Apenas puedo asentir con la cabeza mientras lo miraba de reojo. El metro noventa y cinco de Camael podía impresionar a cualquiera a primera vista. Era extremadamente guapo. El pelo largo, ahora mismo recogido de manera casual, dejaba ver su delicada cara. La barba, perfectamente recortada y cuidada, le hacía un poco más mayor de lo que realmente era. Ella no se atrevió en ese momento a mirarlo a los ojos. Los labios carnosos y bien proporcionados se movieron para seguir hablando.
– Es un grabado japonés original del siglo XVIII – le empezó a contar -. Se supone que debería estar expuesto en el MET de Nueva York pero aquí está, en una pequeña tiendecita de objetos extraños de València.
Ella permanecía callada sin poder quitar la mirada de aquella pintura japonesa. Estaba paralizada. Y aunque no sentía miedo exactamente, notaba un cosquilleo en el estómago que no le permitía articular palabra.
– Por cierto, no está a la venta – continuó Camael -. Y, por si te interesa, es de Kitagawa Utamaro. Representa a Naniwa Okita admirándose en un espejo.

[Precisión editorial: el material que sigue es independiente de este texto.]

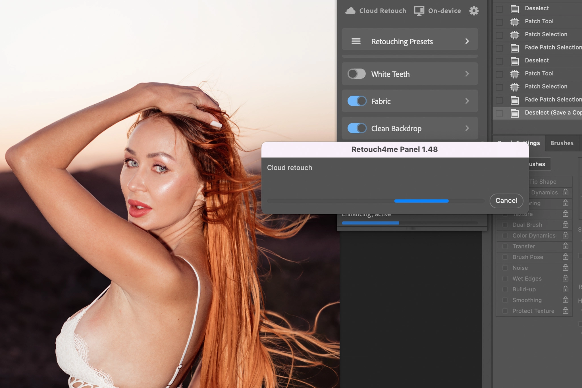Cancel the cloud retouch progress
Screen dimensions: 582x388
(x=506, y=201)
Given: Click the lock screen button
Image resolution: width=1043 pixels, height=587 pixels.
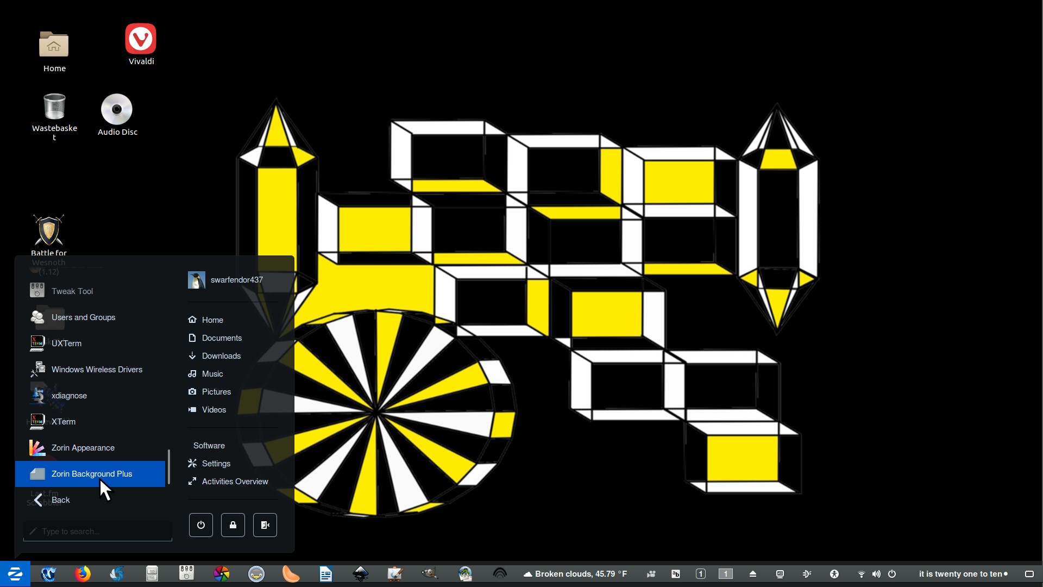Looking at the screenshot, I should point(233,525).
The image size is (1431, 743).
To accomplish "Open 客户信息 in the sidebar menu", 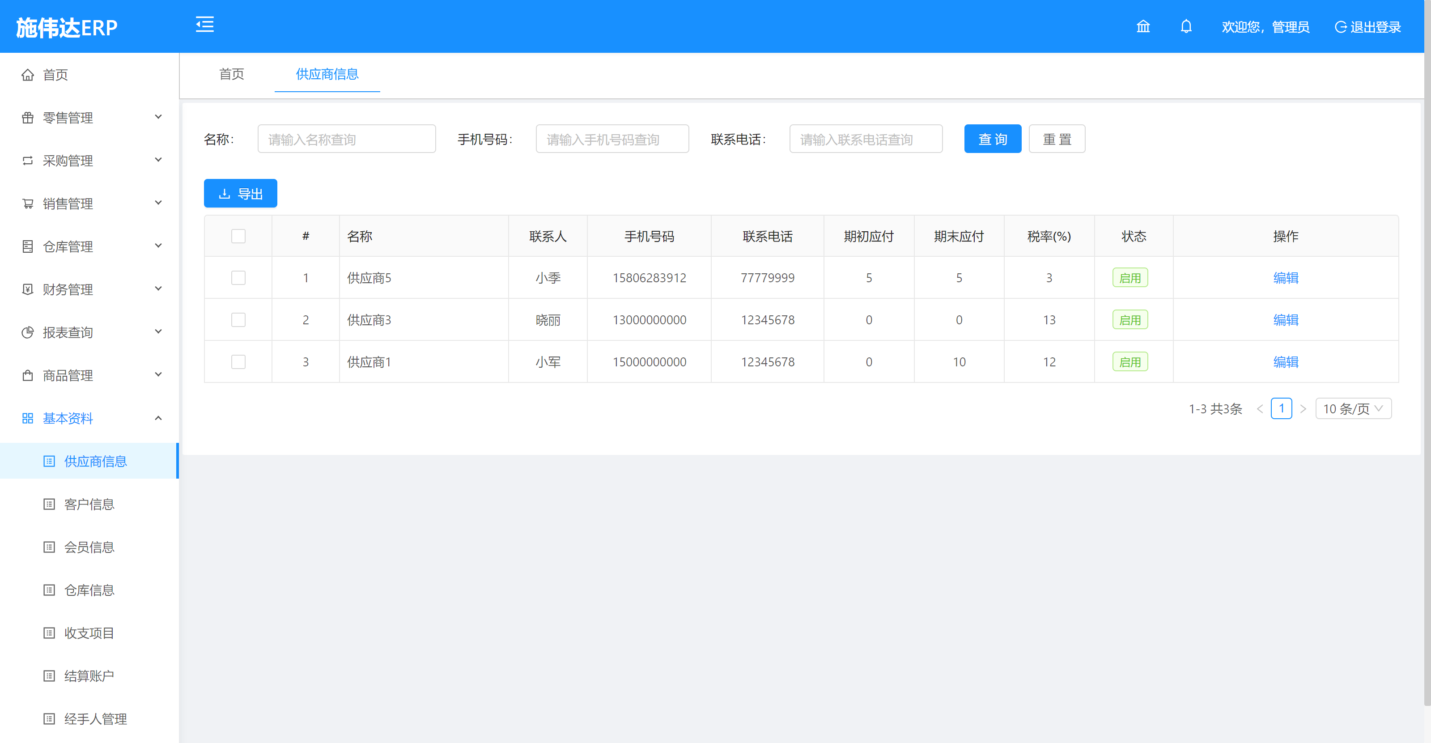I will pos(89,504).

De hecho se llama así. Es una maravilla, ¿no crees?
Aguardó un momento esperando una respuesta que sabía no llegaría.
– Mi nombre es Camael – dijo -. Y tú, ¿cómo te llamas?
Apenas había pronunciado estas últimas palabras cuando ella salió corriendo hacia la puerta mientras él continuaba mirando el cuadro con esos ojos color marrón claro que sonreían casi más que su boca.
Unos segundos después, sonó de nuevo la campanilla de la puerta y, como si de una cabeza parlante se tratara, ella se asomó y dijo con una voz muy tenue:
– Me llamo Beatriz Blanco Hernández y hoy es mi cumpleaños –. Y cerró de un portazo mal calculado.
Él encogió los hombros, acusando el ruido causado, y siguió sonriendo de medio lado. Al fin la había encontrado.
De la trastienda salió una mujer rubia de pelo largo y rizado que había estado observando la escena con sigilo.
– ¿Estás seguro de que es ella, Camael? – preguntó.
– Tan seguro como que hoy es 3 de septiembre, Casandra – contestó.
– Sabes que esto no va a acabar bien, ¿verdad?
– No tiene por qué.
– Ya conoces la profecía.
– También conozco las profecías que se cumplen por el hecho de ser pronunciadas. Así que mejor no volver a hablar del tema. En todo caso, lo que tenga que ser, será.
– Lo que tenga que ser, será. Amén, Camael.
Casandra bajó la cabeza resignada y volvió por donde había salido. Camael siguió mirando el grabado japonés un largo rato. Estaba inmensamente feliz.